The relative contribution of each individual glycerol accumulation mechanism depends on the environmental conditions and the physiological state of the cell (Fig. 3A). In their natural environment, cells have to cope with combinations of stresses demanding for dynamic modulation of response mechanisms. The different mechanisms contributing to osmoadaptation might make the process robust but also allow choosing the ‘cheapest’ adaptation strategy under different conditions.

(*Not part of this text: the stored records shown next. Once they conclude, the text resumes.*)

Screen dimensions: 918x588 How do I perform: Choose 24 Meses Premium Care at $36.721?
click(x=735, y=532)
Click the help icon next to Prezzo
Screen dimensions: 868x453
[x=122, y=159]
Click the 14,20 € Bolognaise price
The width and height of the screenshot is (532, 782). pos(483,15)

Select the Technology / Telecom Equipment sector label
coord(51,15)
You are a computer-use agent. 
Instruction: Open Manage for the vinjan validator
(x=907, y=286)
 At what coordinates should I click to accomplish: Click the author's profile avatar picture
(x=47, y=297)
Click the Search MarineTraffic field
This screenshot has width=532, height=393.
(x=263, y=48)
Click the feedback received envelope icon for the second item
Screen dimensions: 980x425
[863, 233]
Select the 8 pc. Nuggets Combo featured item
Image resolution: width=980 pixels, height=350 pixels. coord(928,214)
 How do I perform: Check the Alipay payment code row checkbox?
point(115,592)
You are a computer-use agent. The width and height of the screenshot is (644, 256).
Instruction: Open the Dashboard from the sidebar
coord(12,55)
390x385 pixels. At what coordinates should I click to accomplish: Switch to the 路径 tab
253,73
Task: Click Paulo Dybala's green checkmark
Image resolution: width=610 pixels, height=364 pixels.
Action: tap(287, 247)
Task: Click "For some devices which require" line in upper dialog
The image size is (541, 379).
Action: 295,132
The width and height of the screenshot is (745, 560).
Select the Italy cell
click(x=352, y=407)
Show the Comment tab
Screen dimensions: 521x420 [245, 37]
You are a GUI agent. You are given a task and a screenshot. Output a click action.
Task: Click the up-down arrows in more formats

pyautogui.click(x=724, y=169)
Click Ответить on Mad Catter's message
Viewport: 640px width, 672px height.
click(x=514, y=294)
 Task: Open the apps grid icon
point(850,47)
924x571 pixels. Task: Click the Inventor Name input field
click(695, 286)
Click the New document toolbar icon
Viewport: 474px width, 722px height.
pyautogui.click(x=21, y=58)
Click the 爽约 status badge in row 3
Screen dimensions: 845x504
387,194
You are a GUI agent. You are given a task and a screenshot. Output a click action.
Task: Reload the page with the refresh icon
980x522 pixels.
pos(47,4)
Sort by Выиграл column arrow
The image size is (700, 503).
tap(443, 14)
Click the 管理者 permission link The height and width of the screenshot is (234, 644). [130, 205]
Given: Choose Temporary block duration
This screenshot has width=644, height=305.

Response coefficient analysis is an excellent tool to elucidate this kind of interdependences. We found that introducing an individual deletion into the glycerol accumulation network is compensated. Our experimental data show that the adaptation takes longer for single knock-out strains, compared to wild type. The activation of the remaining glycerol accumulation mechanisms is prolonged (active component of the compensation) and the remaining mechanisms become more important (passive compensation component).
Minimalistic models of biological processes, such as the osmoadaptation model presented by Mettetal et al.  are of great value for understanding general principles underlying a given process. With a sufficient degree of generalization, conclusions drawn from minimalistic models can be applicable for characterizing other cellular events. This approach neglects the individual mechanisms contributing to a cellular function. On the other extreme, the approach of hierarchical control analysis  measures the effects of changes on a cellular process in an enormous amount of detail. This approach is crucial for understanding the role of individual components and events. Our work attempts to bridge between the two paradigms, which can be viewed as an intermediate stage of different magnifications of the same picture.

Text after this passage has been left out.